Entre-temps, plus ou moins d'assassins... Diversement habiles ou motivés... De victimes solides, veinardes, ou pas - l'essentiel reste ce surplus de survie de blessés graves, du fait d'une médecine d'urgence inventée en France et au succès mondial. D'où l'absolue impossibilité de comparer les taux d'homicides des décennies 1950 et 1990 : chaque année entre-temps, des centaines de "morts potentiels" passent de la catégorie "homicides" à celle des "tentatives".
Ainsi, le taux d'homicides "réussis" passe en France de (1988) 2,79/100 000 ; à (2019) 1,3/100 000. Phénomène classique de vases communicants, les tentatives d'homicide explosent alors : additionner, de 1972 à 2020, "homicides" et "tentatives", révèle une forte poussée de + 113%. Exemple : homicides "réussis" en 2020, 863. Tentatives en 2020 : 3 331. Total sur l'an 2020 : 4 194 homicides et tentatives. C'était la moitié voilà trois décennies.

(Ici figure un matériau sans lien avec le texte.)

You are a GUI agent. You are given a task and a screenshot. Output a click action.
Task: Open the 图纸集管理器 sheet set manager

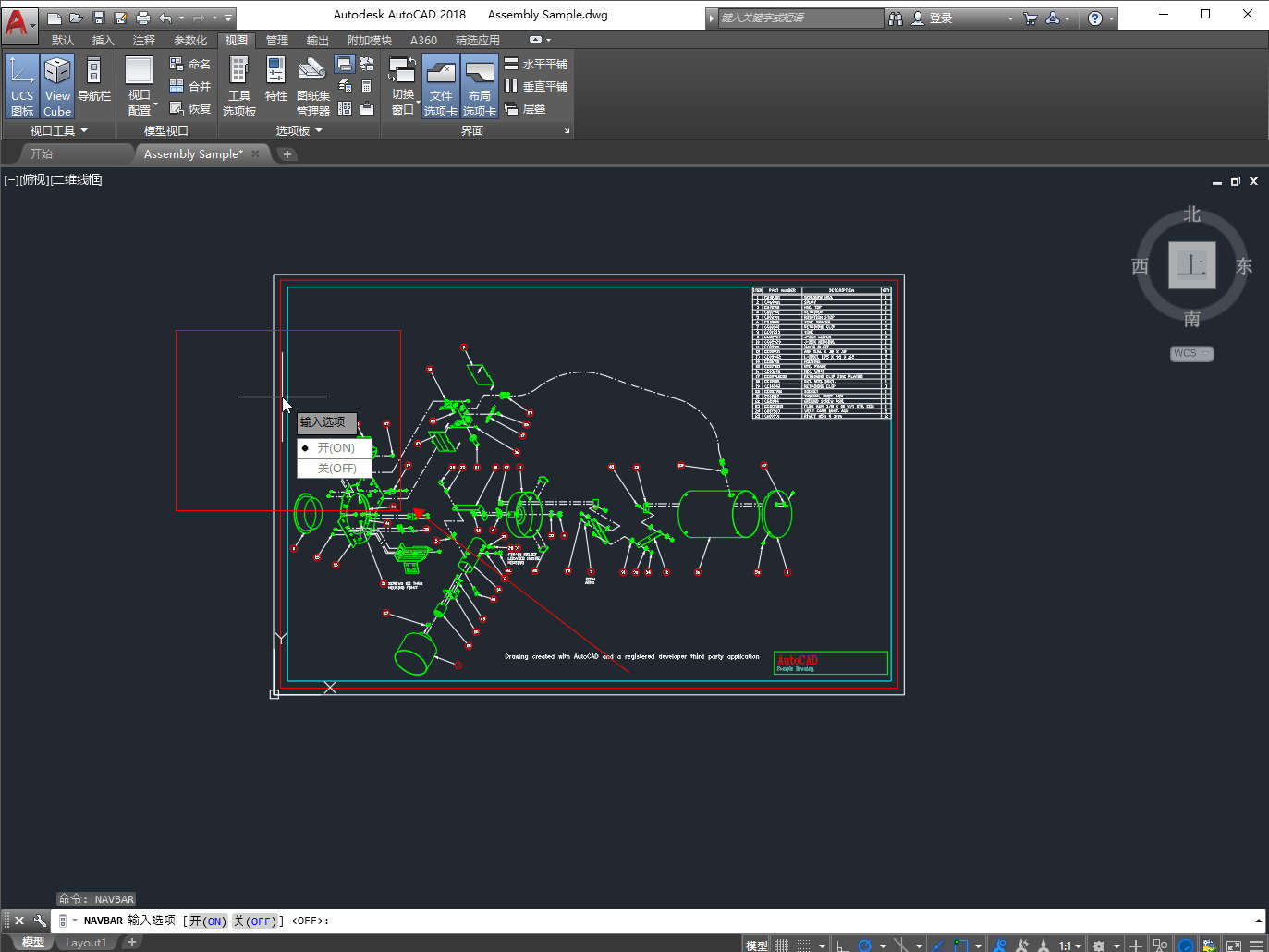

CQFD.
Attendons - sans espoir excessif - le "Fact Checking" de France-Info sur les allégations de ses sociologues-maison.

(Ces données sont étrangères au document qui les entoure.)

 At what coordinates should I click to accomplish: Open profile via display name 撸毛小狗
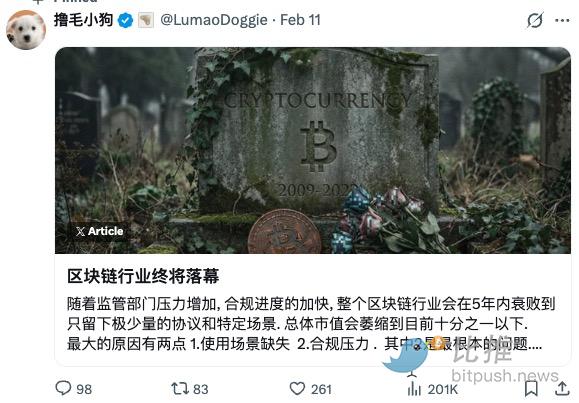pos(83,20)
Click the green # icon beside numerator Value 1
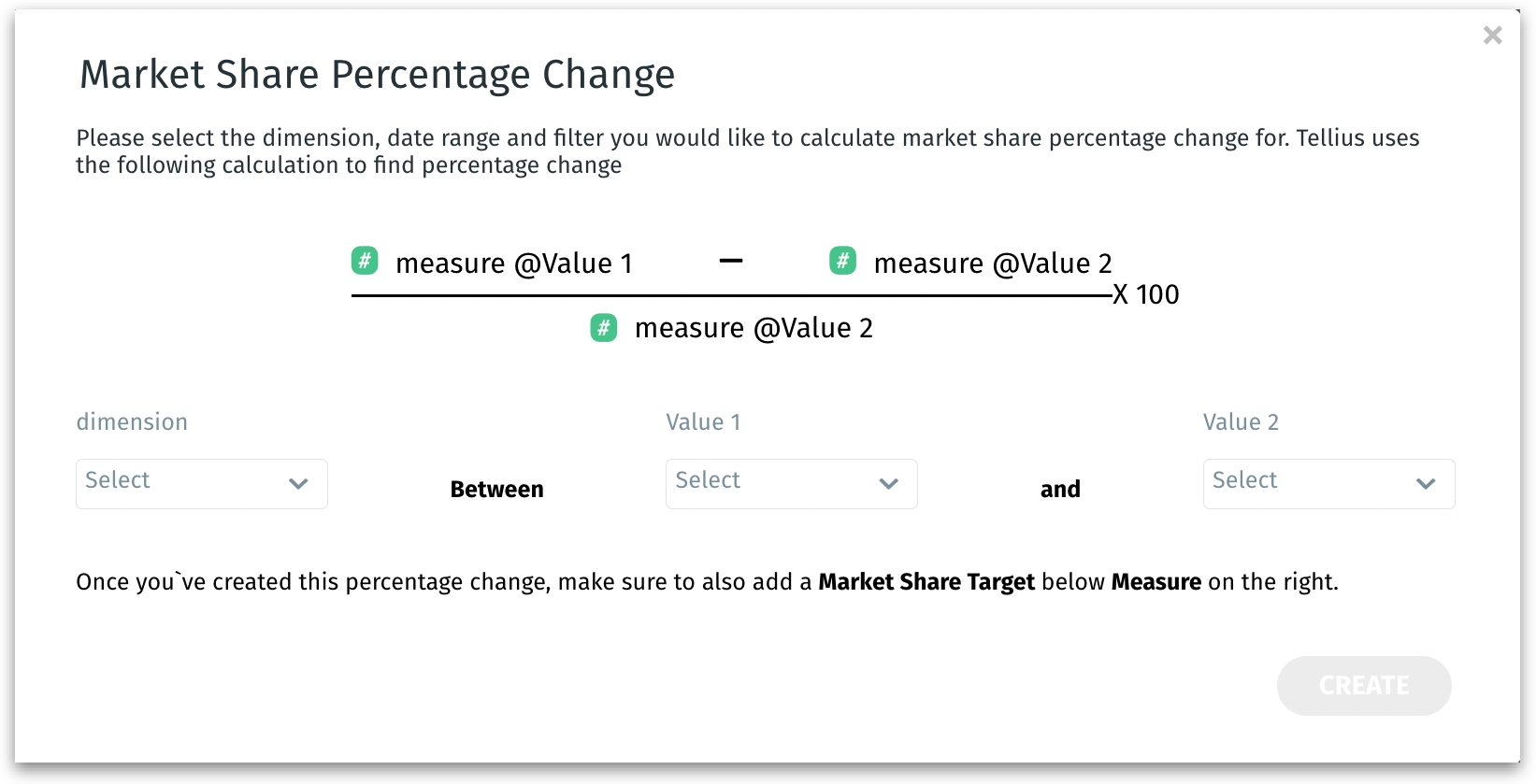 [x=365, y=261]
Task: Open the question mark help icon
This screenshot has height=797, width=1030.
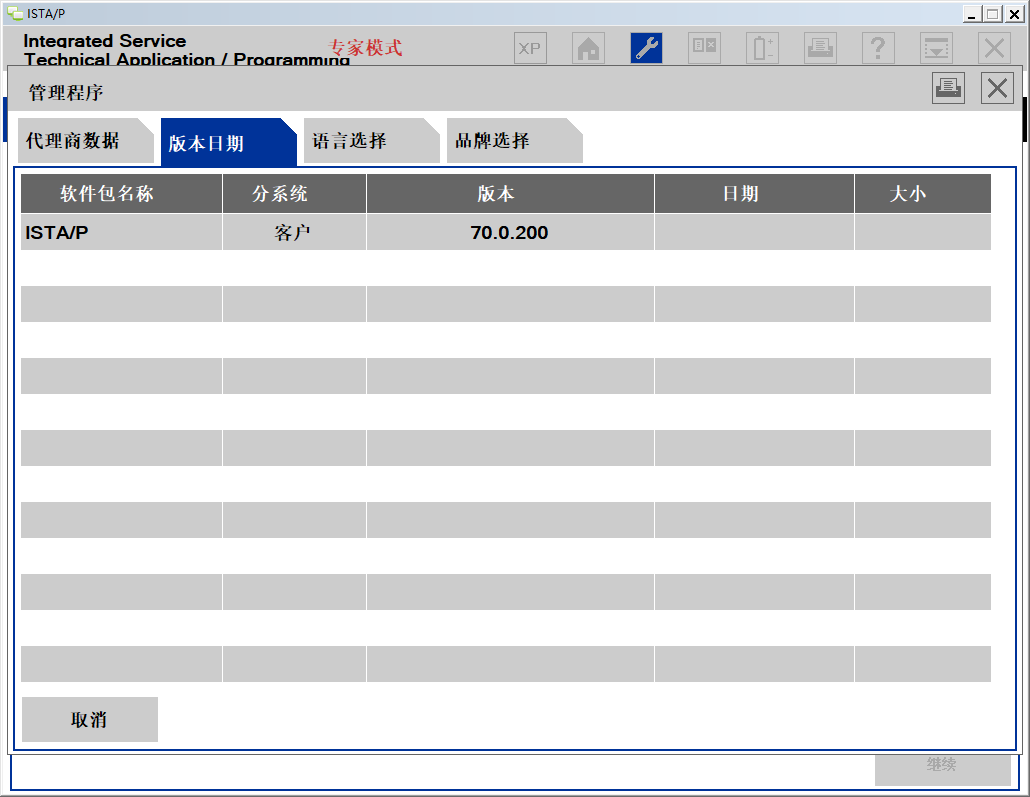Action: (x=878, y=48)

Hormis la sociologie courtisane, les médias asservis ont une autre corde à leur arc : le vocabulaire qui, bien trituré, permet de gommer en douce ce qu'ils jugent "inapproprié". Ainsi, depuis le début du XXIe siècle et par petites touches, ces médias ont entrepris d'éliminer sémantiquement le négatif : les mots brutaux comme "vol", "mort" "crime" y sont bannis ; après le CV anonyme, le fait-divers est anonymisé, "gentrifié".
Un ravalement sémantique bien sûr californien. Nom de code : Person-Centered-Language. Sur un moteur de recherche, les lecteurs anglophones trouveront aisément la formule par laquelle neutraliser, par usage de l'unique mot "personne", ce qui qualifie ou désigne ("homme", "femme", Noir ou Blanc, valide ou infirme, bandit ou sauveteur, victime ou bourreau... etc.). Dans l'idéologie-GAFAM, nommer laisse place à l'hypnotique, au répétitif matraquage du seul mot "personne", variante de l'ancestrale pensée magique, qui croit que nommer le diable, c'est l'invoquer - à ses risques et périls.

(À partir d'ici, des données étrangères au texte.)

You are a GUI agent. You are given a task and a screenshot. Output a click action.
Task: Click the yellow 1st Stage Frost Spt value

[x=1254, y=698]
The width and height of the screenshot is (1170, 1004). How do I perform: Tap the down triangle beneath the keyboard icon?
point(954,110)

De là, des ersatz sémantiques submergent les faits divers, les rendant quasi-incompréhensibles, ou condamnant le lecteur à un pénible décodage :
Agresser, attaquer, assaillir : "en découdre" (comme dans Les trois mousquetaires),
Assassin, cambrioleur, etc. : "auteur" (comme à l'Académie Goncourt),
Bandes, gangs : "réseaux" (comme France Télécom), "Trios" ou "quatuors" (comme à Pleyel), "Équipe" (comme au foot),
Bandit, tueur : "personne",
Cadavre : "corps sans vie" (comme pain sans gluten),
Mourir, tuer : "perdre" (comme ses clés) ou "prendre la vie", (comme le bus),
Nuit d'émeute : "émaillée de..." (comme la vaisselle de Sèvres),
Policier : "fonctionnaire",
Toxicomane : "consommateur" (comme au supermarché).
Pour contraindre la piétaille médiatique à l'usage du Person-Centered-Language, les rédactions ont même pondu de bienséants "codes d'éthique" prohibant le réel criminel ; surtout, les origines ou l'apparence des malfaiteurs. Codes piétinant la norme du droit, qui n'interdit de nommer le malfaiteur que s'il est mineur.
Prévenons gentiment ces adoucisseurs : ce qu'ils font revient à comprimer toujours plus un ressort ; à visser plus fort le couvercle d'une cocotte-minute ; exercices parfois périlleux.